STATED PROBLEM: Can you rewrite every line of the items below as a JSON list of strings, one string per line, with blank lines left out?

[Part of a data file]
----------

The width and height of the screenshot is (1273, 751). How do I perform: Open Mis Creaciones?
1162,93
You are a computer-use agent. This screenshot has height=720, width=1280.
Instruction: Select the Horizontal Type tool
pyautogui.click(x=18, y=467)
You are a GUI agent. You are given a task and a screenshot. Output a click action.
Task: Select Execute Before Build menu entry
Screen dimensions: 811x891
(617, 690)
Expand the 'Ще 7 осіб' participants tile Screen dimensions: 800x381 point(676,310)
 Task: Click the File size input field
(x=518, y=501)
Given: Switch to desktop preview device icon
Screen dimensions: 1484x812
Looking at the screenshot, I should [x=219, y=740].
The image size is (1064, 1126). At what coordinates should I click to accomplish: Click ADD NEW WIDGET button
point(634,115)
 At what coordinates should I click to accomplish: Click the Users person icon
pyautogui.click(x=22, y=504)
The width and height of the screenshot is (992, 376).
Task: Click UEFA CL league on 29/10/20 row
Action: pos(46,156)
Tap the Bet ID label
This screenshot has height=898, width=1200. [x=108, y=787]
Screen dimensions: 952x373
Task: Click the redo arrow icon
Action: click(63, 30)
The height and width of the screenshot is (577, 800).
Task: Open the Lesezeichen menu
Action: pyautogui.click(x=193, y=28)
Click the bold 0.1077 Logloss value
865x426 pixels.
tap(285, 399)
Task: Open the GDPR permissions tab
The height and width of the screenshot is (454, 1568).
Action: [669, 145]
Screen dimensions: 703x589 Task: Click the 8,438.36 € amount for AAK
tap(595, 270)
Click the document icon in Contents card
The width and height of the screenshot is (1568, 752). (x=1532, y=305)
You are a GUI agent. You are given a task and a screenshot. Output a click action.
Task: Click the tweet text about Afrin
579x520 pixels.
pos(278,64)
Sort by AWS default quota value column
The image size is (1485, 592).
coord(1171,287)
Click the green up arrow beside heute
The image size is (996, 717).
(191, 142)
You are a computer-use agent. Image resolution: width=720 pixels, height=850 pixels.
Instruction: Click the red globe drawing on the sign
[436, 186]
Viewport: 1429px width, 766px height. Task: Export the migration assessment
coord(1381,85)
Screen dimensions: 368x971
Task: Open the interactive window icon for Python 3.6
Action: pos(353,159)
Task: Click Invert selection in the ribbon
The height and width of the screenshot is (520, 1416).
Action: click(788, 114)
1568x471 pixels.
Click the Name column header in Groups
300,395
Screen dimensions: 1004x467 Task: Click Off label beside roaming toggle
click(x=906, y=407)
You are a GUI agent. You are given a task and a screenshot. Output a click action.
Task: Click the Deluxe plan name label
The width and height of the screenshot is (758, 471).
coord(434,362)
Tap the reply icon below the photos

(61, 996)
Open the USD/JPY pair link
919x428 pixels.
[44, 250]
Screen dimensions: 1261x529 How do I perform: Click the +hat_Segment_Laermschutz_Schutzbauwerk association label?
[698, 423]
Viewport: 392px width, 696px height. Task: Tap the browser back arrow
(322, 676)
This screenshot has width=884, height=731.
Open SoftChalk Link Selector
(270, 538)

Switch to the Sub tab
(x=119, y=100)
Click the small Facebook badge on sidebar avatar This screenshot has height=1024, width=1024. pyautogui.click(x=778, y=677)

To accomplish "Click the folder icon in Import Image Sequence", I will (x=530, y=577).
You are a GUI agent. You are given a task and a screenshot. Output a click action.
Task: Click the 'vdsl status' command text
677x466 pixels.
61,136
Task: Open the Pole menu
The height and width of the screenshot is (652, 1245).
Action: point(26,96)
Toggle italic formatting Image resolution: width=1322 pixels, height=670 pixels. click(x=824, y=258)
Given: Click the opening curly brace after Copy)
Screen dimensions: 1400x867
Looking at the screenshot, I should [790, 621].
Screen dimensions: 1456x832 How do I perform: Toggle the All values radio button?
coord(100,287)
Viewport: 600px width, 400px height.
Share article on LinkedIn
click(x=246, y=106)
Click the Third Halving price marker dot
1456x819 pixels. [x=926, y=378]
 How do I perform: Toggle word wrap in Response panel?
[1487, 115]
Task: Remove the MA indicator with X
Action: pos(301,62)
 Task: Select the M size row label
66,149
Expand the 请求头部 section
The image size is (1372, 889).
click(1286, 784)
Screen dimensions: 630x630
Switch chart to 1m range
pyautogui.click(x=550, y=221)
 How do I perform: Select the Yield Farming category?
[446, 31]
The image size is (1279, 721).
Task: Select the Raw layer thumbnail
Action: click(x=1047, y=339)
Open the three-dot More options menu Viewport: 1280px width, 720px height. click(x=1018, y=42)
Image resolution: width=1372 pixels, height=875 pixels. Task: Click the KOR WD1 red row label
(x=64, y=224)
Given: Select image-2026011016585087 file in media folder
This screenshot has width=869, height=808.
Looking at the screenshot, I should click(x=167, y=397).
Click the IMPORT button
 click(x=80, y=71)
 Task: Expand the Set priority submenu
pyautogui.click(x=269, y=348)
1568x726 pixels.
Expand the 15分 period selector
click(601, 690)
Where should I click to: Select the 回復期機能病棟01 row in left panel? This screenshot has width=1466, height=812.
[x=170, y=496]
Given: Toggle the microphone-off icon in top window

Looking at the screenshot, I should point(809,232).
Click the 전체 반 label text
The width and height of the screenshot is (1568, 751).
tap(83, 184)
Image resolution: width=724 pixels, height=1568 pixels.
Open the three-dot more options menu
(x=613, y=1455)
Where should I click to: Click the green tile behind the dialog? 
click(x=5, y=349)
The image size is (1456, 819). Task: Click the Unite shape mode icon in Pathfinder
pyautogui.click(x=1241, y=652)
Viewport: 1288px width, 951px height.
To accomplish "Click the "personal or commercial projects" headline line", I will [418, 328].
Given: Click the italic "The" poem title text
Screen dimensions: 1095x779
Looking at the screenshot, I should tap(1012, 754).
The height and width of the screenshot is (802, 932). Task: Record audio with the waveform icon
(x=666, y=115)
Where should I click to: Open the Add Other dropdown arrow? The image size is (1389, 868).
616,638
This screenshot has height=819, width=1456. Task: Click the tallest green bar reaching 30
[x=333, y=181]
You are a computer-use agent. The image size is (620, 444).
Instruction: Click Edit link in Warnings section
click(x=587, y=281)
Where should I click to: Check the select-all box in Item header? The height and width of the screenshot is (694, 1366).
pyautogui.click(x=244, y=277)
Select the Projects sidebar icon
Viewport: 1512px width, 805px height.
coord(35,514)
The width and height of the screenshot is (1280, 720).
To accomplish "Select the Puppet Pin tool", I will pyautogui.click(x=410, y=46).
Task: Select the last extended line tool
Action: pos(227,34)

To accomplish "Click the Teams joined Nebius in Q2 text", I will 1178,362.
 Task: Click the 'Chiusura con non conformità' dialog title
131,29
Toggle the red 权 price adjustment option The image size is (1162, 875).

----------

RESULT OF THIS EXERCISE:
[
  "The width and height of the screenshot is (1273, 751). How do I perform: Open Mis Creaciones?",
  "1162,93",
  "You are a computer-use agent. This screenshot has height=720, width=1280.",
  "Instruction: Select the Horizontal Type tool",
  "pyautogui.click(x=18, y=467)",
  "You are a GUI agent. You are given a task and a screenshot. Output a click action.",
  "Task: Select Execute Before Build menu entry",
  "Screen dimensions: 811x891",
  "(617, 690)",
  "Expand the 'Ще 7 осіб' participants tile Screen dimensions: 800x381 point(676,310)",
  " Task: Click the File size input field",
  "(x=518, y=501)",
  "Given: Switch to desktop preview device icon",
  "Screen dimensions: 1484x812",
  "Looking at the screenshot, I should [x=219, y=740].",
  "The image size is (1064, 1126). At what coordinates should I click to accomplish: Click ADD NEW WIDGET button",
  "point(634,115)",
  " At what coordinates should I click to accomplish: Click the Users person icon",
  "pyautogui.click(x=22, y=504)",
  "The width and height of the screenshot is (992, 376).",
  "Task: Click UEFA CL league on 29/10/20 row",
  "Action: pos(46,156)",
  "Tap the Bet ID label",
  "This screenshot has height=898, width=1200. [x=108, y=787]",
  "Screen dimensions: 952x373",
  "Task: Click the redo arrow icon",
  "Action: click(63, 30)",
  "The height and width of the screenshot is (577, 800).",
  "Task: Open the Lesezeichen menu",
  "Action: pyautogui.click(x=193, y=28)",
  "Click the bold 0.1077 Logloss value",
  "865x426 pixels.",
  "tap(285, 399)",
  "Task: Open the GDPR permissions tab",
  "The height and width of the screenshot is (454, 1568).",
  "Action: [669, 145]",
  "Screen dimensions: 703x589 Task: Click the 8,438.36 € amount for AAK",
  "tap(595, 270)",
  "Click the document icon in Contents card",
  "The width and height of the screenshot is (1568, 752). (x=1532, y=305)",
  "You are a GUI agent. You are given a task and a screenshot. Output a click action.",
  "Task: Click the tweet text about Afrin",
  "579x520 pixels.",
  "pos(278,64)",
  "Sort by AWS default quota value column",
  "The image size is (1485, 592).",
  "coord(1171,287)",
  "Click the green up arrow beside heute",
  "The image size is (996, 717).",
  "(191, 142)",
  "You are a computer-use agent. Image resolution: width=720 pixels, height=850 pixels.",
  "Instruction: Click the red globe drawing on the sign",
  "[436, 186]",
  "Viewport: 1429px width, 766px height. Task: Export the migration assessment",
  "coord(1381,85)",
  "Screen dimensions: 368x971",
  "Task: Open the interactive window icon for Python 3.6",
  "Action: pos(353,159)",
  "Task: Click Invert selection in the ribbon",
  "The height and width of the screenshot is (520, 1416).",
  "Action: click(788, 114)",
  "1568x471 pixels.",
  "Click the Name column header in Groups",
  "300,395",
  "Screen dimensions: 1004x467 Task: Click Off label beside roaming toggle",
  "click(x=906, y=407)",
  "You are a GUI agent. You are given a task and a screenshot. Output a click action.",
  "Task: Click the Deluxe plan name label",
  "The width and height of the screenshot is (758, 471).",
  "coord(434,362)",
  "Tap the reply icon below the photos",
  "(61, 996)",
  "Open the USD/JPY pair link",
  "919x428 pixels.",
  "[44, 250]",
  "Screen dimensions: 1261x529 How do I perform: Click the +hat_Segment_Laermschutz_Schutzbauwerk association label?",
  "[698, 423]",
  "Viewport: 392px width, 696px height. Task: Tap the browser back arrow",
  "(322, 676)",
  "This screenshot has width=884, height=731.",
  "Open SoftChalk Link Selector",
  "(270, 538)",
  "Switch to the Sub tab",
  "(x=119, y=100)",
  "Click the small Facebook badge on sidebar avatar This screenshot has height=1024, width=1024. pyautogui.click(x=778, y=677)",
  "To accomplish \"Click the folder icon in Import Image Sequence\", I will (x=530, y=577).",
  "You are a GUI agent. You are given a task and a screenshot. Output a click action.",
  "Task: Click the 'vdsl status' command text",
  "677x466 pixels.",
  "61,136",
  "Task: Open the Pole menu",
  "The height and width of the screenshot is (652, 1245).",
  "Action: point(26,96)",
  "Toggle italic formatting Image resolution: width=1322 pixels, height=670 pixels. click(x=824, y=258)",
  "Given: Click the opening curly brace after Copy)",
  "Screen dimensions: 1400x867",
  "Looking at the screenshot, I should [790, 621].",
  "Screen dimensions: 1456x832 How do I perform: Toggle the All values radio button?",
  "coord(100,287)",
  "Viewport: 600px width, 400px height.",
  "Share article on LinkedIn",
  "click(x=246, y=106)",
  "Click the Third Halving price marker dot",
  "1456x819 pixels. [x=926, y=378]",
  " How do I perform: Toggle word wrap in Response panel?",
  "[1487, 115]",
  "Task: Remove the MA indicator with X",
  "Action: pos(301,62)",
  " Task: Select the M size row label",
  "66,149",
  "Expand the 请求头部 section",
  "The image size is (1372, 889).",
  "click(1286, 784)",
  "Screen dimensions: 630x630",
  "Switch chart to 1m range",
  "pyautogui.click(x=550, y=221)",
  " How do I perform: Select the Yield Farming category?",
  "[446, 31]",
  "The image size is (1279, 721).",
  "Task: Select the Raw layer thumbnail",
  "Action: click(x=1047, y=339)",
  "Open the three-dot More options menu Viewport: 1280px width, 720px height. click(x=1018, y=42)",
  "Image resolution: width=1372 pixels, height=875 pixels. Task: Click the KOR WD1 red row label",
  "(x=64, y=224)",
  "Given: Select image-2026011016585087 file in media folder",
  "This screenshot has width=869, height=808.",
  "Looking at the screenshot, I should click(x=167, y=397).",
  "Click the IMPORT button",
  " click(x=80, y=71)",
  " Task: Expand the Set priority submenu",
  "pyautogui.click(x=269, y=348)",
  "1568x726 pixels.",
  "Expand the 15分 period selector",
  "click(601, 690)",
  "Where should I click to: Select the 回復期機能病棟01 row in left panel? This screenshot has width=1466, height=812.",
  "[x=170, y=496]",
  "Given: Toggle the microphone-off icon in top window",
  "Looking at the screenshot, I should point(809,232).",
  "Click the 전체 반 label text",
  "The width and height of the screenshot is (1568, 751).",
  "tap(83, 184)",
  "Image resolution: width=724 pixels, height=1568 pixels.",
  "Open the three-dot more options menu",
  "(x=613, y=1455)",
  "Where should I click to: Click the green tile behind the dialog? ",
  "click(x=5, y=349)",
  "The image size is (1456, 819). Task: Click the Unite shape mode icon in Pathfinder",
  "pyautogui.click(x=1241, y=652)",
  "Viewport: 1288px width, 951px height.",
  "To accomplish \"Click the \"personal or commercial projects\" headline line\", I will [418, 328].",
  "Given: Click the italic \"The\" poem title text",
  "Screen dimensions: 1095x779",
  "Looking at the screenshot, I should tap(1012, 754).",
  "The height and width of the screenshot is (802, 932). Task: Record audio with the waveform icon",
  "(x=666, y=115)",
  "Where should I click to: Open the Add Other dropdown arrow? The image size is (1389, 868).",
  "616,638",
  "This screenshot has height=819, width=1456. Task: Click the tallest green bar reaching 30",
  "[x=333, y=181]",
  "You are a computer-use agent. The image size is (620, 444).",
  "Instruction: Click Edit link in Warnings section",
  "click(x=587, y=281)",
  "Where should I click to: Check the select-all box in Item header? The height and width of the screenshot is (694, 1366).",
  "pyautogui.click(x=244, y=277)",
  "Select the Projects sidebar icon",
  "Viewport: 1512px width, 805px height.",
  "coord(35,514)",
  "The width and height of the screenshot is (1280, 720).",
  "To accomplish \"Select the Puppet Pin tool\", I will pyautogui.click(x=410, y=46).",
  "Task: Select the last extended line tool",
  "Action: pos(227,34)",
  "To accomplish \"Click the Teams joined Nebius in Q2 text\", I will 1178,362.",
  " Task: Click the 'Chiusura con non conformità' dialog title",
  "131,29",
  "Toggle the red 权 price adjustment option The image size is (1162, 875)."
]